青雲を駆ける3


『青雲を駆ける3』(肥前文俊著/ヒーロー文庫)★★★★☆

青雲を駆ける 3 (ヒーロー文庫)
青雲を駆ける 3 (ヒーロー文庫)

前巻の感想はこちらから


2015年11月刊。
新弟子が加わってますます賑やかになった鍛冶師ファンタジー第3弾。
今回もとても読み応えある内容でした。着々と発展していく村の様子にワクワクしますw
もし異世界トリップしてもこのシリーズを持っていたら何とかなるような気がするレベル(気のせい)
三角関係な修羅場にドキドキしつつも、仲良し夫婦のいちゃいちゃにニヤニヤ。タニアほんと可愛すぎる(´∀`*)
しかしラストは鬼のような引きでした・・・・・・4巻が早く読みたい!

☆あらすじ☆
ナツィオーニからやってきた三人の新弟子たちは、早速、村人たちから大きな反発を招いてしまう。領主の息子ダンテは歓迎会の席で喧嘩を始める。カタリーナはエイジを誘惑しようとしてタニアの反感を買う。レオは技術にしか興味がない。…果たして、三人をこのまま受け入れるべきなのか。村では新弟子たちの処遇が話し合われ、彼らをどうするかは師匠になるエイジに託されることになった。熟考の末、エイジが出した結論とは―!?愛する妻と、鍛冶場と村の未来を守るため、エイジは奔走することになる。

以下、ネタバレありの感想です。

 

新弟子3人がやってきた!
ということで賑やかになったエイジの周囲。

弟子関係で大波乱が起こるかと思っていたのですが、意外にも弟子達はやる気十分でトラブル少なめ。

 

特にダンテなんて最初にトラブッたときには「ああコイツ絶対何かしでかす・・・・・・!」と思ったんですけどねぇ。
彼が悪態をつきながらも真面目に弟子として頑張ったのは、やはりエイジの人柄のおかげなのでしょう。真摯な心は伝わるものなんだなぁ。
ダンテが鬱屈としたものを抱えていたことは終盤で判明しましたが、ものを作り出すことで自分の存在に意味を見いだせるようになれるのかな。
最後のツンデレな感じは不覚にもちょっと可愛かったので、ぜひとも今後も修行を頑張って欲しいです。

 

そしてもう一人トラブルメーカー疑惑があったカタリーナ
これは絶対修羅場!!と思って、やっぱり修羅場になりましたが(お風呂の見開き挿絵はよく考えると怖くない?)、最終的にはかなり好印象なヒロインになってびっくりです。

 

その転機となったのはタニアとカタリーナが腹を割って話をするシーンですが、あのシーンなんだかとても好きです。
タニアの愛の重さに震えましたが(あれは実際にエイジが愛人を作ったら病むと思う)、そんなタニアに誠意を持って自分の気持ちを伝えたカタリーナは格好良かったです。
弟子として傍に、ということなので弟子としての立ち位置を動かないでいただきたい。
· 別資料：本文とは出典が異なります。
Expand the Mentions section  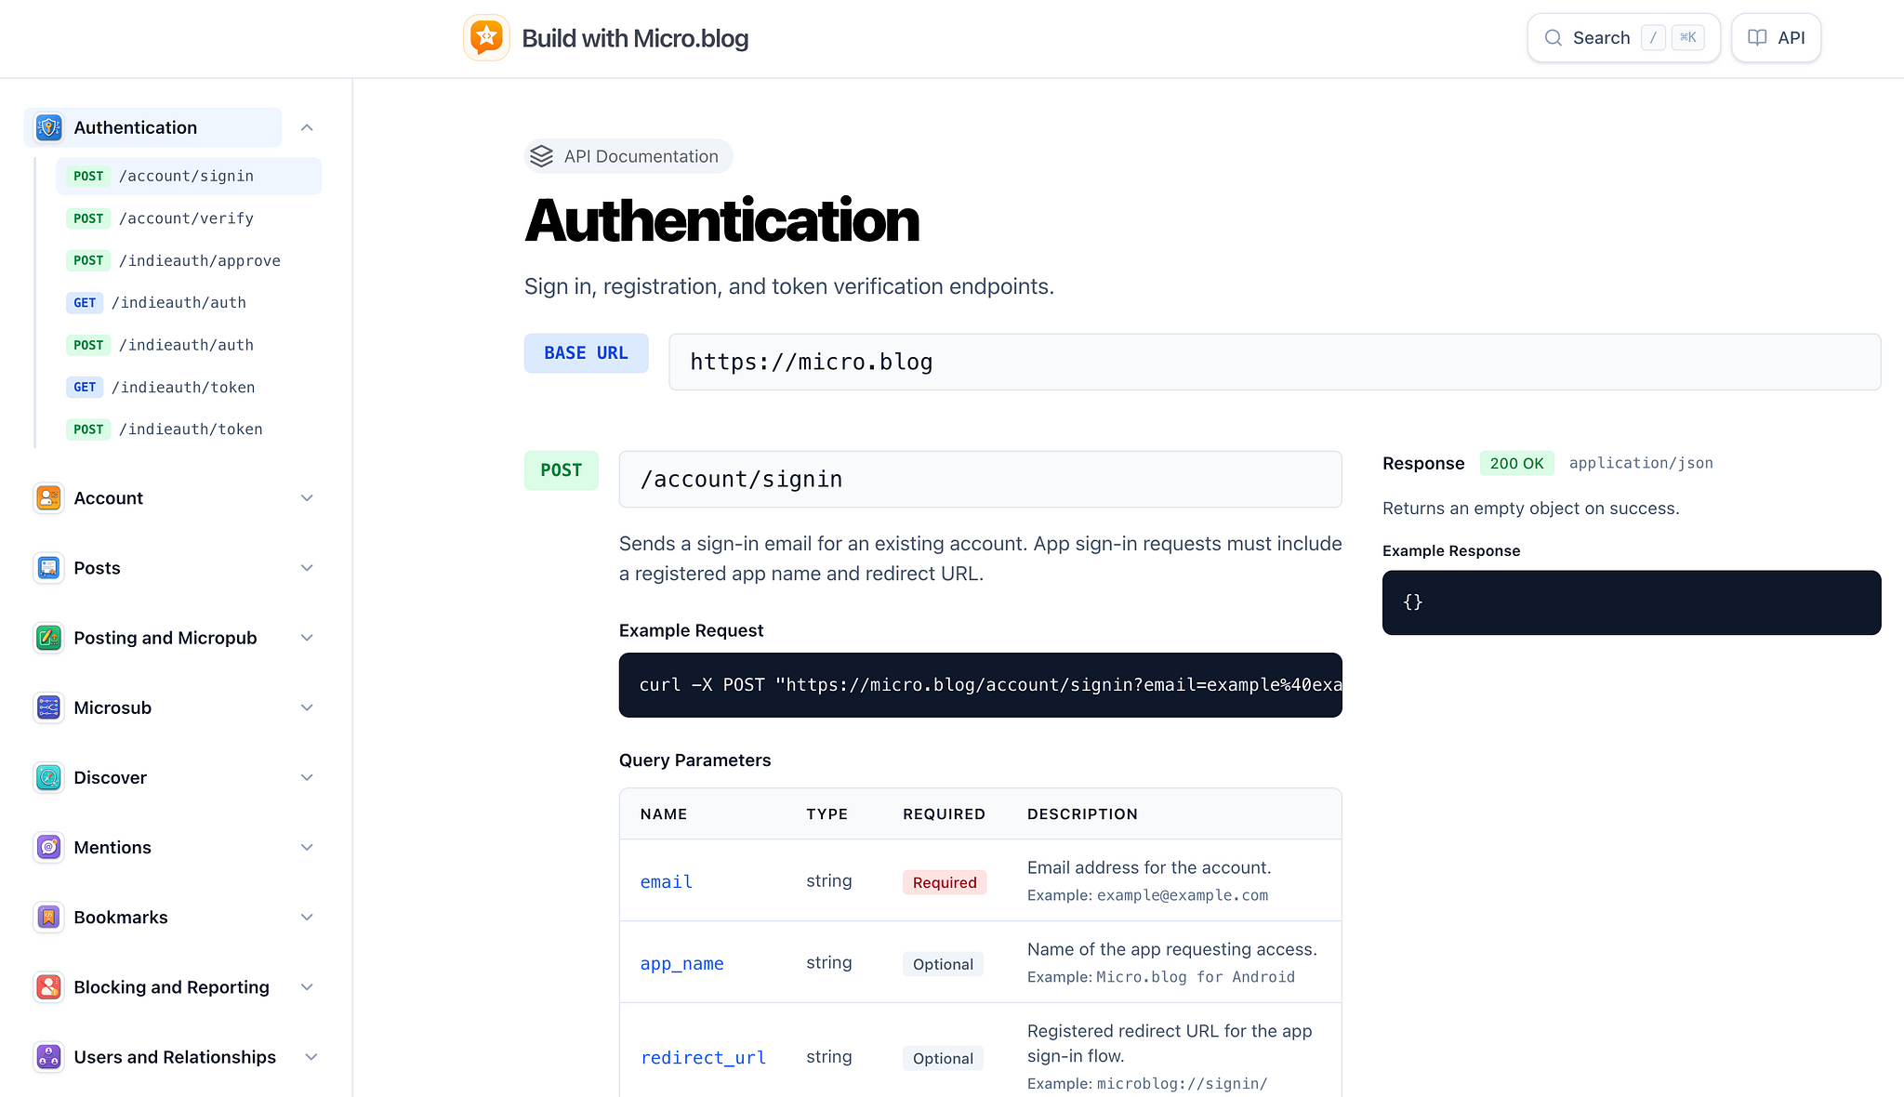(x=307, y=848)
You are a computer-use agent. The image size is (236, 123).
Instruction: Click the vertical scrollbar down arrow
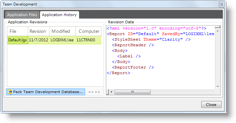pyautogui.click(x=218, y=87)
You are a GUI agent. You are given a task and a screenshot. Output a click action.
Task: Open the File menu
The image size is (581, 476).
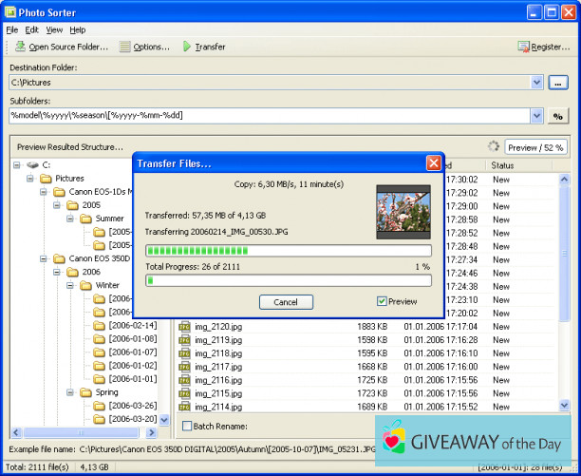[11, 30]
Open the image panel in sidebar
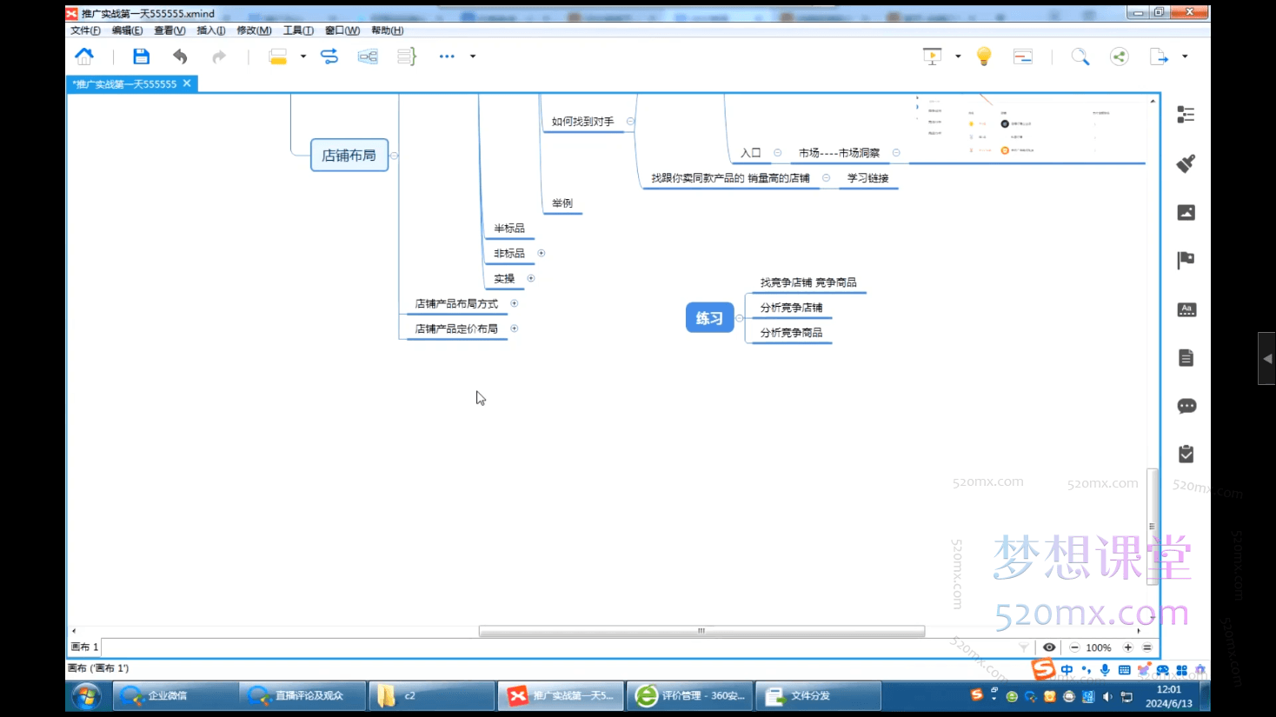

私はタニアとエイジの夫婦がいちゃいちゃしてるのが好きなので!
・・・・・・まぁそうなるとカタリーナさんの幸せはどうなるの?って話なのですが。うーん。ダンテとかどう?

 

そういえば当て馬カタリーナ登場で、この巻は夫婦のいちゃいちゃが割増しになってた気がします。
嫉妬するタニアさん可愛い。あと仕事がんばってます役に立ちますアピールするタニアさんも可愛い。
でもタニアが抱えている不安が明らかになると、その姿がちょっと痛々しく感じてしまったり・・・・・・これはエイジにもどうしようもないことだよなぁ(´・ω・`)

 

それは置いといて。

 

今回は弟子達の指導と言うことで、ひたすら鍛冶仕事をする話でしたが今までよりも描写が細かく丁寧になっていた気がします。
いや今までも十分丁寧だったのですが、なんだか読んでる私までエイジに教わっている気分になったのでw
そんな鍛冶場で、ピエトロがしっかり兄弟子らしくしていたのが印象的。
エイジの一番弟子としてピエトロもこの物語の中で存在感が増してきていているように思えます。しっかり者で頑張り屋の弟子に恵まれてエイジは幸せですね。

 

さてさて、今回もとても面白かったのですが、最後の最後でアレはないですよ・・・・・・(´;ω;`)
めっちゃ続きが気になるじゃないですか!!!

かつてない試練にエイジと村の人々がどう立ち向かうのかハラハラします。